Charleston Festival Celebrates 25 Years

Besi Besemar May 2, 2014

Carol Ann Duffy, Richard Dawkins, Grayson Perry and Alan Bennett are amongst a string of high-profile names speaking at the 25th Charleston Festival.

Charleston Festival

Set up to reflect the intellectual and creative ideals of Bloomsbury group artists Vanessa Bell and Duncan Grant, the original inhabitants of Charleston, the Festival retains its distinctive sense of intimacy and unique cultural context.

Today’s Festival echoes the hub of ideas which the house became in the early twentieth century, when it hosted John Maynard Keynes, Virginia Woolf, T S Eliot and E M Forster.
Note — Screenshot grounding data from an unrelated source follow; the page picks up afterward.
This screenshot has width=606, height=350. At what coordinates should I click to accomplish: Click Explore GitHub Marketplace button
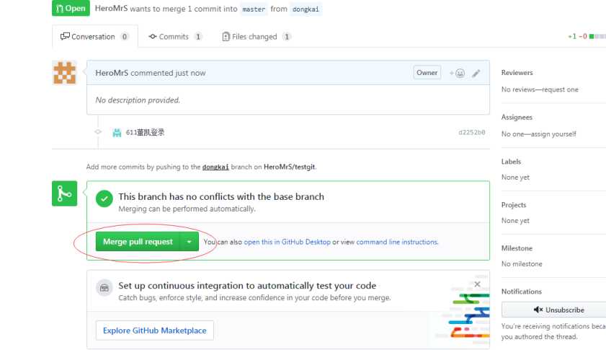tap(154, 331)
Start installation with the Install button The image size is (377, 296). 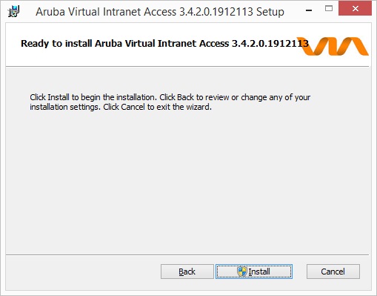[x=254, y=272]
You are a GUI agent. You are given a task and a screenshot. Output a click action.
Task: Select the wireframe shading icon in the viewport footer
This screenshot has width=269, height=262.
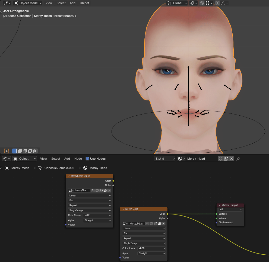tap(14, 151)

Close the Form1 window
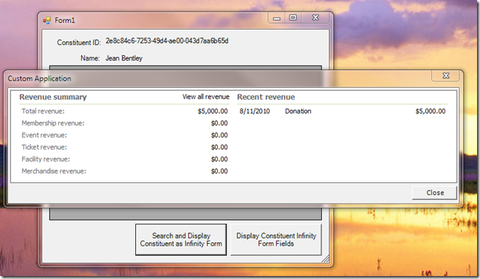coord(315,18)
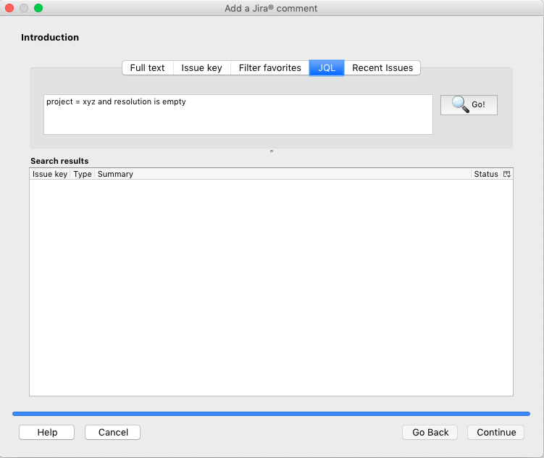
Task: Select the Issue key tab
Action: point(201,67)
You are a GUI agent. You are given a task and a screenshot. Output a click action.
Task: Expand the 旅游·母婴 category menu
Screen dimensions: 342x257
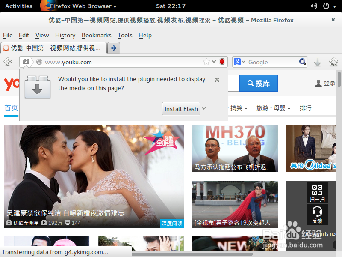pyautogui.click(x=274, y=108)
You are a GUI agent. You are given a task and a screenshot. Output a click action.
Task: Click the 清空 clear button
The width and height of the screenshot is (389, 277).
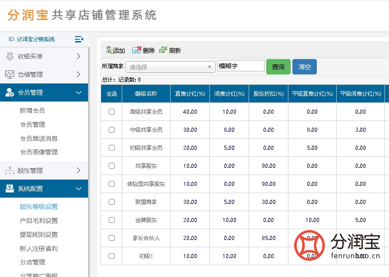pos(304,66)
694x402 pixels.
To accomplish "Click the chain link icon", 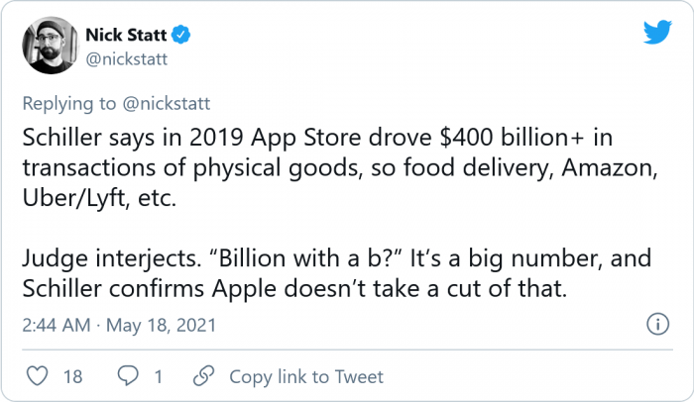I will [x=205, y=376].
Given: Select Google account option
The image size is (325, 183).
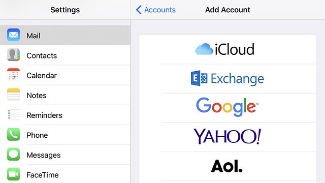Looking at the screenshot, I should coord(228,108).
Visitors to the Festival this year can look forward to an equally stellar line-up.

Events with availability include:

• A debate on the most significant cultural moments in the past 25 years, with a panel including Peter Bazalgette and Nicholas Kenyon

• Celebrated Northern Irish poet Paul Muldoon reading from across the range of his work and that of his friend and mentor, the late Seamus Heaney

• Award-winning American author Lorrie Moore discussing her work and writing in the short form with Lynne Truss

An array of novelists of international repute include Ian McEwan, Robert Harris and Edward St Aubyn; Alison Macleod and Maggie Gee on being inspired by Virginia Woolf; global titans of literature Karl Ove Knausgaard and Tim Winton; Michael Ondaatje on his writing life beyond The English Patient.

Discussions of history and politics range from Jung Chang in conversation with Jon Snow about China’s Iron Lady to James Naughtie and Ben Macintyre on espionage. Charleston was established as a haven for writers and artists who were conscientious objectors in WWI, and speakers looking at the war from the perspective of a century’s distance include Max Hastings, Mark Bostridge, Helen Dunmore and Michael Morpurgo.

Moving towards the late May bank holiday weekend, other highlights with a few seats left include Christopher Hampton and William Nicolson on transforming recent history into literature, film and drama, and Rachel Cooke and Ben Watt discussing our image of the 1950s.

Diana Reich, Artistic Director of the Festival, said: “Eighty years after Virginia Woolf famously discerned a seismic shift in the human condition – ‘on or about December, 1910, human character changed’ – the Festival was born with the aim of making Charleston once again a centre for exploring new ideas and a hub of artistic and intellectual life. As we celebrate a landmark anniversary, we look forward to a bonanza Festival and to continuing to set the agenda, whilst remaining in touch with our unique heritage.”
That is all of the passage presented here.